• **To do**
Would you give all of the records again, exactly as they read?

----

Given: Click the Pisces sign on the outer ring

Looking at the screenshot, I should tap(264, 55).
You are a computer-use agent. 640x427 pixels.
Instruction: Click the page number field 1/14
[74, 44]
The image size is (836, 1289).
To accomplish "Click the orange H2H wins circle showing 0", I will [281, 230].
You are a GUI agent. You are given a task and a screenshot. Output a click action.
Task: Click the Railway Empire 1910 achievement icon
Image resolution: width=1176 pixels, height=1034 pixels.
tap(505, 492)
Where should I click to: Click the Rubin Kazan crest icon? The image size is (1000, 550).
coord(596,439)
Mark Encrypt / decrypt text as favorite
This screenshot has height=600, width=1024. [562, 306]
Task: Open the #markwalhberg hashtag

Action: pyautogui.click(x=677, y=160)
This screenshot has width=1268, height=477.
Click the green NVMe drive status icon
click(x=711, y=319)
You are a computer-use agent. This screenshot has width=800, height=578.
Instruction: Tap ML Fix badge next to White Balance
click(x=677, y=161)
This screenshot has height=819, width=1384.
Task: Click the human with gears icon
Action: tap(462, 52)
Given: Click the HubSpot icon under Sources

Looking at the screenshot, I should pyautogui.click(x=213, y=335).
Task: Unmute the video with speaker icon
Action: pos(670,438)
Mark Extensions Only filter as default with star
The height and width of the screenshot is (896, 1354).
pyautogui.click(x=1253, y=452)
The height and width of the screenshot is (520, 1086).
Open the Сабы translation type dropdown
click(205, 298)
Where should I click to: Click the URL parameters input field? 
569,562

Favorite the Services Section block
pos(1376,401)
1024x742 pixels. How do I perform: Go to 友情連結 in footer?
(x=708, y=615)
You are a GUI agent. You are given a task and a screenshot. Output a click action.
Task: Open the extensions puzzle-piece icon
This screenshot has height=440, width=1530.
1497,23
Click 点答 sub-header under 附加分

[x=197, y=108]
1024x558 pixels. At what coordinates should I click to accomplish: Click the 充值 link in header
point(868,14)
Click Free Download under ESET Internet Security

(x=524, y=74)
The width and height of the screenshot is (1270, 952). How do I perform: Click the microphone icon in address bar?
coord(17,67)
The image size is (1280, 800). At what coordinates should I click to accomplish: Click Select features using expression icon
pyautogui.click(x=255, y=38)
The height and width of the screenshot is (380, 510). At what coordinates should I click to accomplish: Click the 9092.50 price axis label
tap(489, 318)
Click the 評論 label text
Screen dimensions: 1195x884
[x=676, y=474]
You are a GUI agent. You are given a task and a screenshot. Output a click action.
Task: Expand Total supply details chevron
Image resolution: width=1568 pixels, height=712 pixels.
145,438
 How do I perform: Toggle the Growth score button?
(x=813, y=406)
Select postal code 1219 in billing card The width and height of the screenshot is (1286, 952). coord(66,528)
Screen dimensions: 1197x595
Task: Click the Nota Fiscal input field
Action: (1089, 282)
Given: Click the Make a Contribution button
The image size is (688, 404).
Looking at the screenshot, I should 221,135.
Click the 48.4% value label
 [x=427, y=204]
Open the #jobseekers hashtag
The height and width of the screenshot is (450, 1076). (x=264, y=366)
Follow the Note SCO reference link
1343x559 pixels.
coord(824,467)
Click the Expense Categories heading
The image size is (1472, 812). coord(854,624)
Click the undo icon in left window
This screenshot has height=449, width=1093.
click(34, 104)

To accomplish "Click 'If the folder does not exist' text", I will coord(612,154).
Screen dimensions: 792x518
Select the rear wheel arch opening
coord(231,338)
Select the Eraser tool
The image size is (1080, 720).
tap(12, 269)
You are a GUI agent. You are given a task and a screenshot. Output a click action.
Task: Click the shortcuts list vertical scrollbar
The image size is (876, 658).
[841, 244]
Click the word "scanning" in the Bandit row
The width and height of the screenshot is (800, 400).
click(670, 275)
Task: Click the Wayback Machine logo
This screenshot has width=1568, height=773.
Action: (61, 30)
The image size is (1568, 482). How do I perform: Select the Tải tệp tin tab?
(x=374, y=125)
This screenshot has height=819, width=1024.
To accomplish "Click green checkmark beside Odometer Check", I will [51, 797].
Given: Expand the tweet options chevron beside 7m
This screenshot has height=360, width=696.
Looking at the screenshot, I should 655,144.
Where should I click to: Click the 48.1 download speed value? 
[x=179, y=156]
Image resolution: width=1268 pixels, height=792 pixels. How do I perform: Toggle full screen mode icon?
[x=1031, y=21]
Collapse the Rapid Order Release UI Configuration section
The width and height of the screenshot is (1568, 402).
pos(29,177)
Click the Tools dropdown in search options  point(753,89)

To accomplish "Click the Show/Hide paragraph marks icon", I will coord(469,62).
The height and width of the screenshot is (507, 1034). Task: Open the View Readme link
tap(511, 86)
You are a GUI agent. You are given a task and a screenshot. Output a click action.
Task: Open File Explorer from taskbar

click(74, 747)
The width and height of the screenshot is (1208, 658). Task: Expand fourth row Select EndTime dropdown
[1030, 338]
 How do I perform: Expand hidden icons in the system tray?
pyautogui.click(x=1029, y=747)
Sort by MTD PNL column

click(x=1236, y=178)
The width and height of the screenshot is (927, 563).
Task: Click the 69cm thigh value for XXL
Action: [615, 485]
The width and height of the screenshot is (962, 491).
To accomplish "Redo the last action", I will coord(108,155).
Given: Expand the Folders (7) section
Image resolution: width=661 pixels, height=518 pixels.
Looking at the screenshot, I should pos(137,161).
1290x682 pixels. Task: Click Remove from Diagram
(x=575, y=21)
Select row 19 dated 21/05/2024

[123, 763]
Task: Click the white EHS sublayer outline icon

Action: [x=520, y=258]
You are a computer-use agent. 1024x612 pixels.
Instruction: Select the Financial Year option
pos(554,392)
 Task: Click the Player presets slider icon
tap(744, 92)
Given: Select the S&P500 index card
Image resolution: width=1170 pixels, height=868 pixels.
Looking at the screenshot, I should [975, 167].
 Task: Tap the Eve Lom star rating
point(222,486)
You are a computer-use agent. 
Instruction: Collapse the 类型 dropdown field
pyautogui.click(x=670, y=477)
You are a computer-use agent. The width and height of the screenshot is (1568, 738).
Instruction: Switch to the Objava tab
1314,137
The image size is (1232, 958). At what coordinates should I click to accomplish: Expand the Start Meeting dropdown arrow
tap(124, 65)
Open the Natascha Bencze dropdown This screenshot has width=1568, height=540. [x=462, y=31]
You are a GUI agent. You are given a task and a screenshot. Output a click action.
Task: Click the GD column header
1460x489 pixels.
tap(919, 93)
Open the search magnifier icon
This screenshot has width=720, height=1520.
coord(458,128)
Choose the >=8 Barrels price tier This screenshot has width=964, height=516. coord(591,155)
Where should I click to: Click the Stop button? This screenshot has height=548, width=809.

----

• **Exercise answer**
Given: Click the Pisces sign on the outer ring

Looking at the screenshot, I should tap(264, 55).
You are a computer-use agent. 640x427 pixels.
Instruction: Click the page number field 1/14
[74, 44]
The image size is (836, 1289).
To accomplish "Click the orange H2H wins circle showing 0", I will [281, 230].
You are a GUI agent. You are given a task and a screenshot. Output a click action.
Task: Click the Railway Empire 1910 achievement icon
Image resolution: width=1176 pixels, height=1034 pixels.
tap(505, 492)
Where should I click to: Click the Rubin Kazan crest icon? The image size is (1000, 550).
coord(596,439)
Mark Encrypt / decrypt text as favorite
This screenshot has height=600, width=1024. [562, 306]
Task: Open the #markwalhberg hashtag

Action: pyautogui.click(x=677, y=160)
This screenshot has width=1268, height=477.
Click the green NVMe drive status icon
click(x=711, y=319)
You are a computer-use agent. This screenshot has width=800, height=578.
Instruction: Tap ML Fix badge next to White Balance
click(x=677, y=161)
This screenshot has height=819, width=1384.
Task: Click the human with gears icon
Action: tap(462, 52)
Given: Click the HubSpot icon under Sources

Looking at the screenshot, I should pyautogui.click(x=213, y=335).
Task: Unmute the video with speaker icon
Action: pos(670,438)
Mark Extensions Only filter as default with star
The height and width of the screenshot is (896, 1354).
pyautogui.click(x=1253, y=452)
The height and width of the screenshot is (520, 1086).
Open the Сабы translation type dropdown
click(205, 298)
Where should I click to: Click the URL parameters input field? 
569,562

Favorite the Services Section block
pos(1376,401)
1024x742 pixels. How do I perform: Go to 友情連結 in footer?
(x=708, y=615)
You are a GUI agent. You are given a task and a screenshot. Output a click action.
Task: Open the extensions puzzle-piece icon
This screenshot has height=440, width=1530.
1497,23
Click 点答 sub-header under 附加分

[x=197, y=108]
1024x558 pixels. At what coordinates should I click to accomplish: Click the 充值 link in header
point(868,14)
Click Free Download under ESET Internet Security

(x=524, y=74)
The width and height of the screenshot is (1270, 952). How do I perform: Click the microphone icon in address bar?
coord(17,67)
The image size is (1280, 800). At what coordinates should I click to accomplish: Click Select features using expression icon
pyautogui.click(x=255, y=38)
The height and width of the screenshot is (380, 510). At what coordinates should I click to accomplish: Click the 9092.50 price axis label
tap(489, 318)
Click the 評論 label text
Screen dimensions: 1195x884
[x=676, y=474]
You are a GUI agent. You are given a task and a screenshot. Output a click action.
Task: Expand Total supply details chevron
Image resolution: width=1568 pixels, height=712 pixels.
145,438
 How do I perform: Toggle the Growth score button?
(x=813, y=406)
Select postal code 1219 in billing card The width and height of the screenshot is (1286, 952). coord(66,528)
Screen dimensions: 1197x595
Task: Click the Nota Fiscal input field
Action: (1089, 282)
Given: Click the Make a Contribution button
The image size is (688, 404).
Looking at the screenshot, I should 221,135.
Click the 48.4% value label
 [x=427, y=204]
Open the #jobseekers hashtag
The height and width of the screenshot is (450, 1076). (x=264, y=366)
Follow the Note SCO reference link
1343x559 pixels.
coord(824,467)
Click the Expense Categories heading
The image size is (1472, 812). coord(854,624)
Click the undo icon in left window
This screenshot has height=449, width=1093.
click(34, 104)

To accomplish "Click 'If the folder does not exist' text", I will coord(612,154).
Screen dimensions: 792x518
Select the rear wheel arch opening
coord(231,338)
Select the Eraser tool
The image size is (1080, 720).
tap(12, 269)
You are a GUI agent. You are given a task and a screenshot. Output a click action.
Task: Click the shortcuts list vertical scrollbar
The image size is (876, 658).
[841, 244]
Click the word "scanning" in the Bandit row
The width and height of the screenshot is (800, 400).
click(670, 275)
Task: Click the Wayback Machine logo
This screenshot has width=1568, height=773.
Action: (61, 30)
The image size is (1568, 482). How do I perform: Select the Tải tệp tin tab?
(x=374, y=125)
This screenshot has height=819, width=1024.
To accomplish "Click green checkmark beside Odometer Check", I will [51, 797].
Given: Expand the tweet options chevron beside 7m
This screenshot has height=360, width=696.
Looking at the screenshot, I should 655,144.
Where should I click to: Click the 48.1 download speed value? 
[x=179, y=156]
Image resolution: width=1268 pixels, height=792 pixels. How do I perform: Toggle full screen mode icon?
[x=1031, y=21]
Collapse the Rapid Order Release UI Configuration section
The width and height of the screenshot is (1568, 402).
pos(29,177)
Click the Tools dropdown in search options  point(753,89)

To accomplish "Click the Show/Hide paragraph marks icon", I will coord(469,62).
The height and width of the screenshot is (507, 1034). Task: Open the View Readme link
tap(511, 86)
You are a GUI agent. You are given a task and a screenshot. Output a click action.
Task: Open File Explorer from taskbar

click(74, 747)
The width and height of the screenshot is (1208, 658). Task: Expand fourth row Select EndTime dropdown
[1030, 338]
 How do I perform: Expand hidden icons in the system tray?
pyautogui.click(x=1029, y=747)
Sort by MTD PNL column

click(x=1236, y=178)
The width and height of the screenshot is (927, 563).
Task: Click the 69cm thigh value for XXL
Action: [615, 485]
The width and height of the screenshot is (962, 491).
To accomplish "Redo the last action", I will coord(108,155).
Given: Expand the Folders (7) section
Image resolution: width=661 pixels, height=518 pixels.
Looking at the screenshot, I should pos(137,161).
1290x682 pixels. Task: Click Remove from Diagram
(x=575, y=21)
Select row 19 dated 21/05/2024

[123, 763]
Task: Click the white EHS sublayer outline icon

Action: [x=520, y=258]
You are a computer-use agent. 1024x612 pixels.
Instruction: Select the Financial Year option
pos(554,392)
 Task: Click the Player presets slider icon
tap(744, 92)
Given: Select the S&P500 index card
Image resolution: width=1170 pixels, height=868 pixels.
Looking at the screenshot, I should [975, 167].
 Task: Tap the Eve Lom star rating
point(222,486)
You are a computer-use agent. 
Instruction: Collapse the 类型 dropdown field
pyautogui.click(x=670, y=477)
You are a computer-use agent. The width and height of the screenshot is (1568, 738).
Instruction: Switch to the Objava tab
1314,137
The image size is (1232, 958). At what coordinates should I click to accomplish: Expand the Start Meeting dropdown arrow
tap(124, 65)
Open the Natascha Bencze dropdown This screenshot has width=1568, height=540. [x=462, y=31]
You are a GUI agent. You are given a task and a screenshot. Output a click action.
Task: Click the GD column header
1460x489 pixels.
tap(919, 93)
Open the search magnifier icon
This screenshot has width=720, height=1520.
coord(458,128)
Choose the >=8 Barrels price tier This screenshot has width=964, height=516. coord(591,155)
Where should I click to: Click the Stop button? This screenshot has height=548, width=809.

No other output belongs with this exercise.